• [TEXT PROVIDED]
▼

A bet is placed that America is ready for real diversity

By Ellen Goodman, Globe Columnist, 8/20/2000

here was a goosebump moment after all. In the midst of the political ritual and partisan rhetoric, Joe Lieberman stepped up to the moment and said, ''Only in America.''

He placed his journey on the American path of tolerance. A grandmother who left the bigotry of Europe to be greeted by Christian neighbors, ''Good Sabbath, Mrs. Manger.'' In-laws who were literally rescued by American G.I.s from genocidal Nazis. Time spent in Mississippi registering African-American voters. The senator really didn't need to remind viewers or delegates that he was the first Jewish American on a national ticket. It was enough to say: Only in America.

Forty years ago in Los Angeles, the Democrats who nominated JFK as president overlooked religion. But the Democrats nominating Joe Lieberman as vice president celebrated it.

For one long week, the Democrats touted their own diversity and taunted the Republicans. Rob Reiner mocked Republican diversity as ''two guys at the head of the ticket that are from two different oil companies.'' Democrats included and included and included. Still, there was a subtle undertone to the congratulations. The Democrats were placing a bet on Lieberman. He described a choice made ''with courage and friendship.'' One commentator after another said that breaking barriers entailed risk. Gore, they said, was both daring and open, as if being open-minded was itself the dare.

▲

• [SHORT EXERCISE A]
Write out the part of the Lieberman column between "He placed his" and "say: Only in America.", inclusive.
• [SHORT EXERCISE B]
In the Lieberman column, in which city did the Democrats nominate JFK forty years earlier?

• [EXTRACTED ENTRIES]
▼

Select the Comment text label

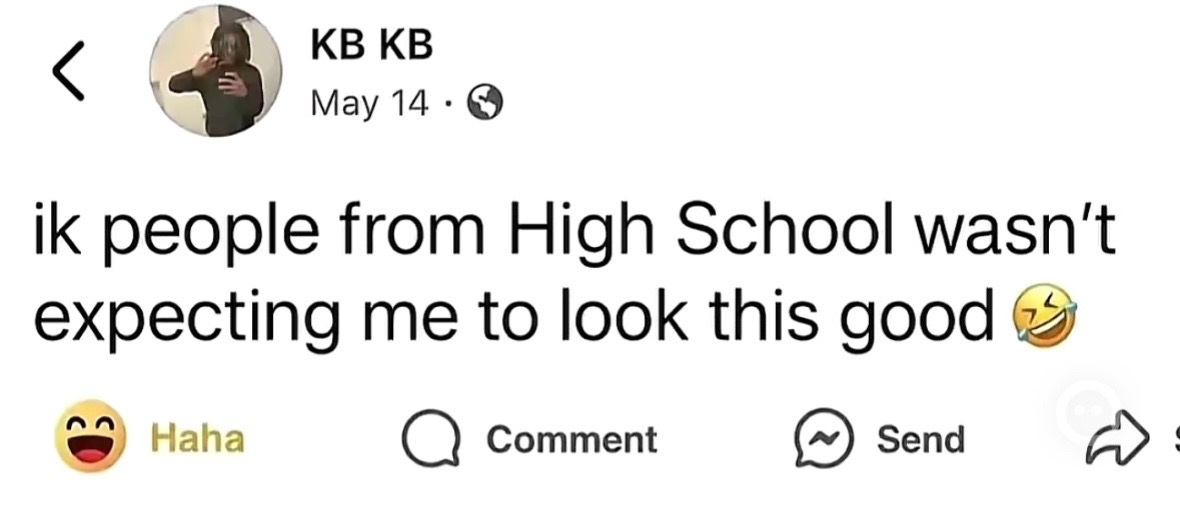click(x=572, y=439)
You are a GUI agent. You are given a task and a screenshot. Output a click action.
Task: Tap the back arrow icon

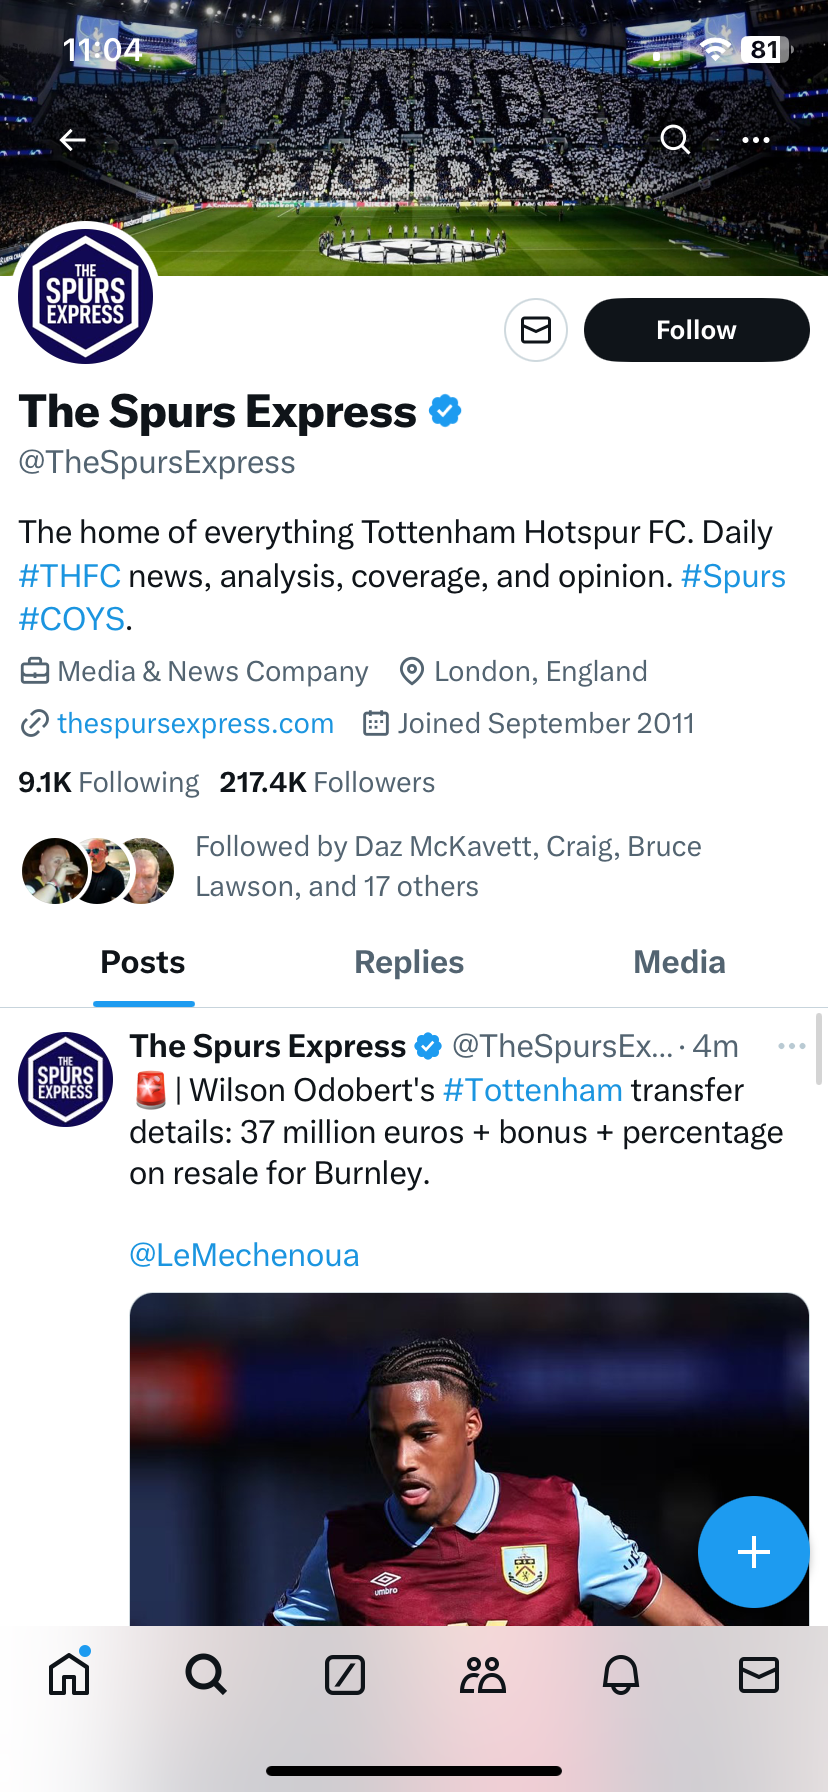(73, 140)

▲
▼

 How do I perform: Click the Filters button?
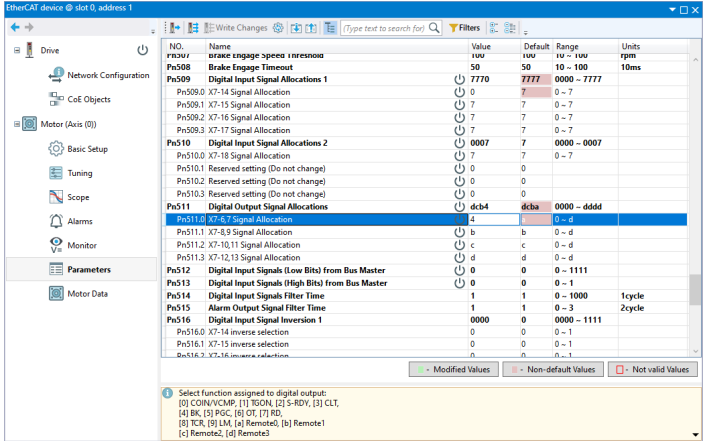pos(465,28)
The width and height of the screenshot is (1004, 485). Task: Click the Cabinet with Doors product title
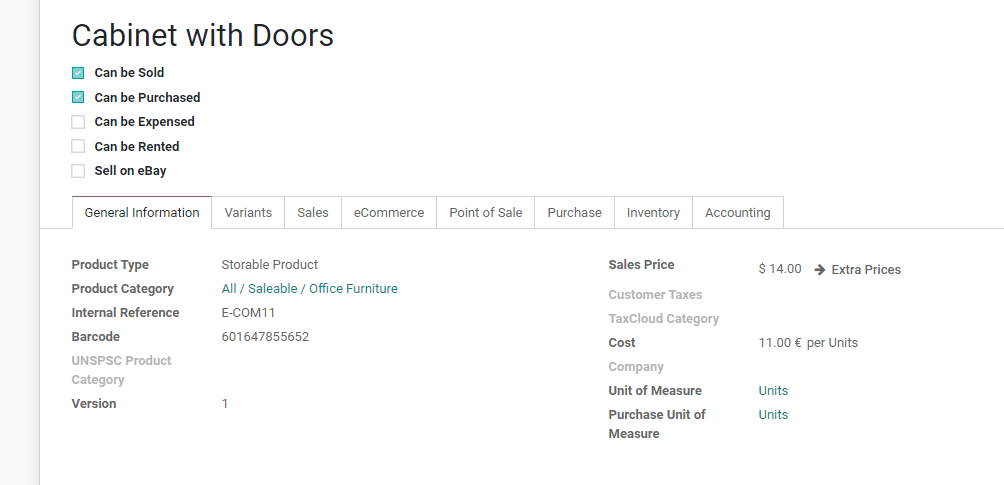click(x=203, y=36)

▲

• [EXERCISE ANSWER A]
He placed his journey on the American path of tolerance. A grandmother who left the bigotry of Europe to be greeted by Christian neighbors, ''Good Sabbath, Mrs. Manger.'' In-laws who were literally rescued by American G.I.s from genocidal Nazis. Time spent in Mississippi registering African-American voters. The senator really didn't need to remind viewers or delegates that he was the first Jewish American on a national ticket. It was enough to say: Only in America.

• [EXERCISE ANSWER B]
Los Angeles